Fig. 1

The Cys-His-Gly triplet within the WNT motif is necessary for Wnt16 function: A. (Top) Sequence alignment of Xenopus (X) Wnt8, human (H) WNT1-16, and zebrafish (D) Wnt16. Asterisks indicate the highly conserved Cys-His-Gly triplet within the WNT motif. "A" indicates the serine that is post-translationally acylated. (Bottom) Darker and taller bars indicate higher consensus at that amino acid position. B. Sequence and genomic location of wnt16w1012. Grey highlight indicates gRNA target sequence in exon 4 used for CRISPR-based gene editing. C. Predicted effects of allele on amino acid sequence with location on protein indicated. D. 2-way ANOVA analyses of volume, tissue mineral density (TMD), and thickness for centrum, haemal arch, and neural arch, and centrum length. n=10/group for wnt16w1001 clutchmate controls and wnt16w1012 homozygous mutants and clutchmate controls. n=6/group for wnt16w1001 homozygous mutants.

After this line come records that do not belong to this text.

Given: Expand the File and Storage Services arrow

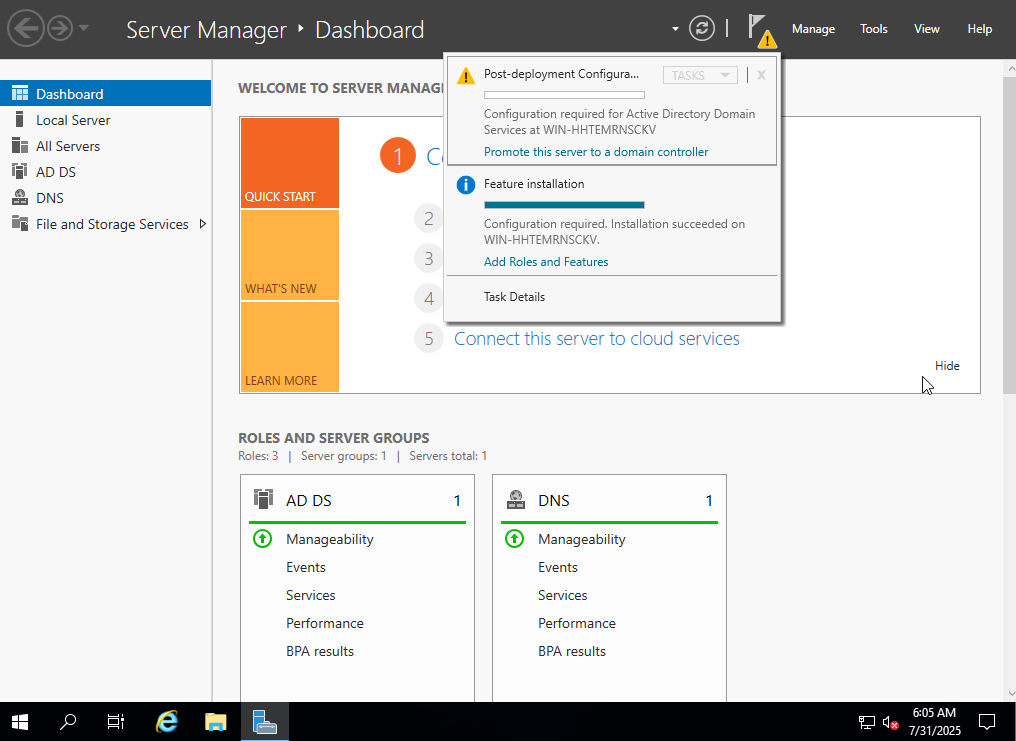Looking at the screenshot, I should pos(203,224).
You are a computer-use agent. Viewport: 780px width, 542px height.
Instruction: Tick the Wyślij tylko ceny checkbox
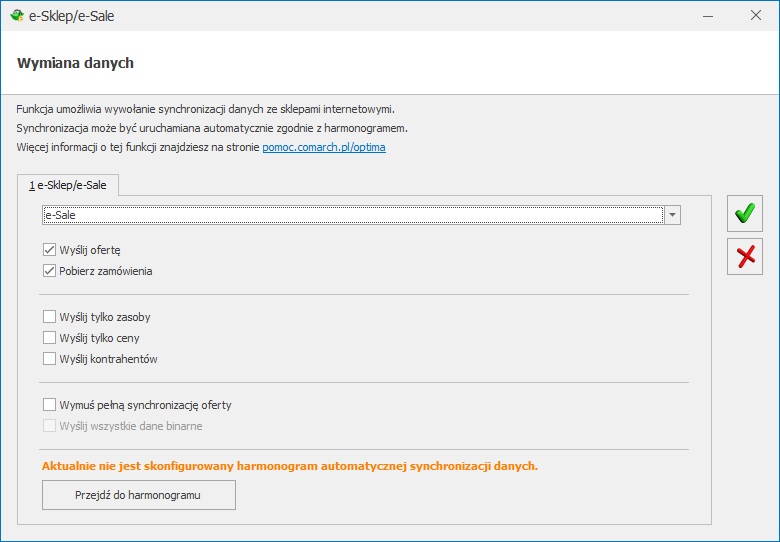(49, 338)
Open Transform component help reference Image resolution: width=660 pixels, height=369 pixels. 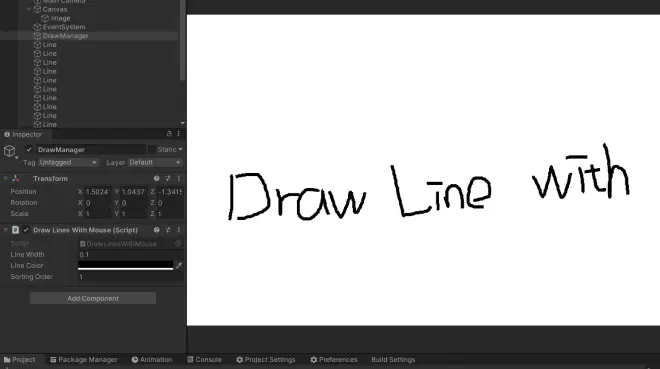pyautogui.click(x=157, y=178)
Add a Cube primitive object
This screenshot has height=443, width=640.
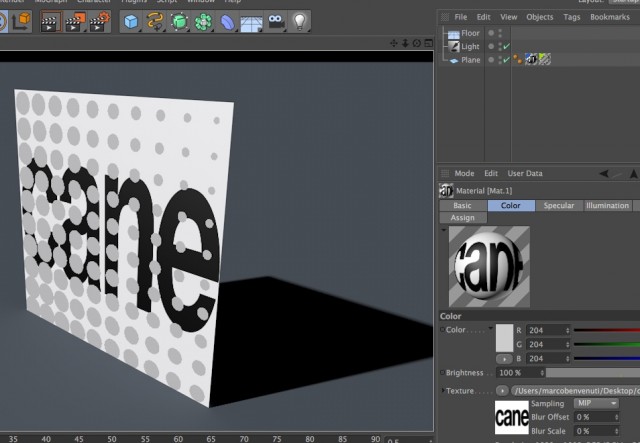click(x=131, y=21)
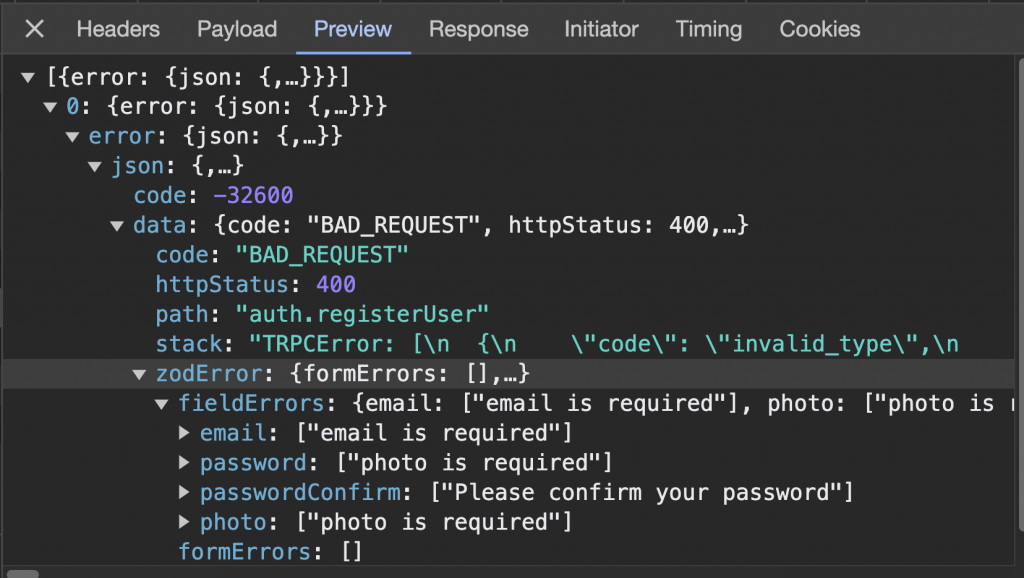The image size is (1024, 578).
Task: Collapse the root array node
Action: (27, 76)
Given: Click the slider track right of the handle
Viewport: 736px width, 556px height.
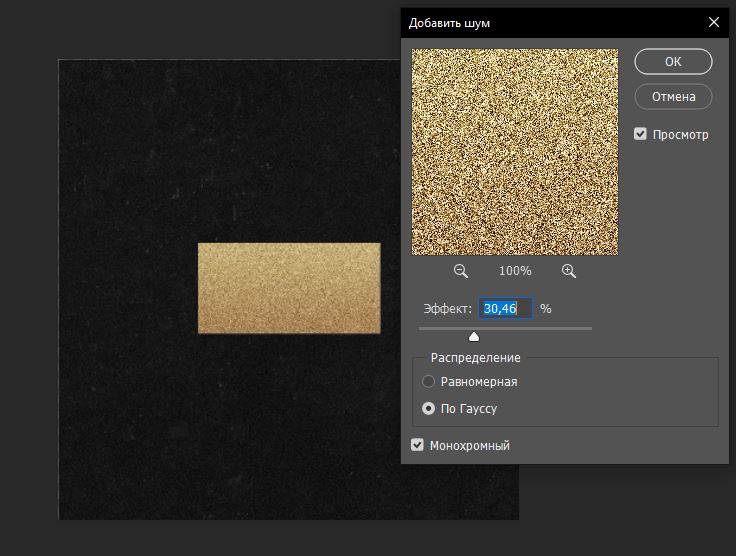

Purple highlight and table indicate phenotypic features of wnt16w1001 and wnt16w1012 that differ significantly from controls. E. Maximum intensity projections of representative microCT scans for one wnt16w1012 fish and one clutchmate control. F. (Top) Structural model of the wild-type Wnt16 protein (green) with inset showing superimposition of the protein encoded by wnt16w1012 (orange). Blue dotted lines represent hydrogen bonds. “CHG” represents the location of the Cys-His-Gly triplet on Wnt16. Arrows indicate the location of acyl addition (*Ser215 is equivalent to Ser218 but shifted due to triplet deletion). (Bottom) Tables showing missing/created hydrogen bonds within the thumb of the encoded protein of wnt16w1012. Numbers in parentheses indicate the number of those specific bonds that are missing or created.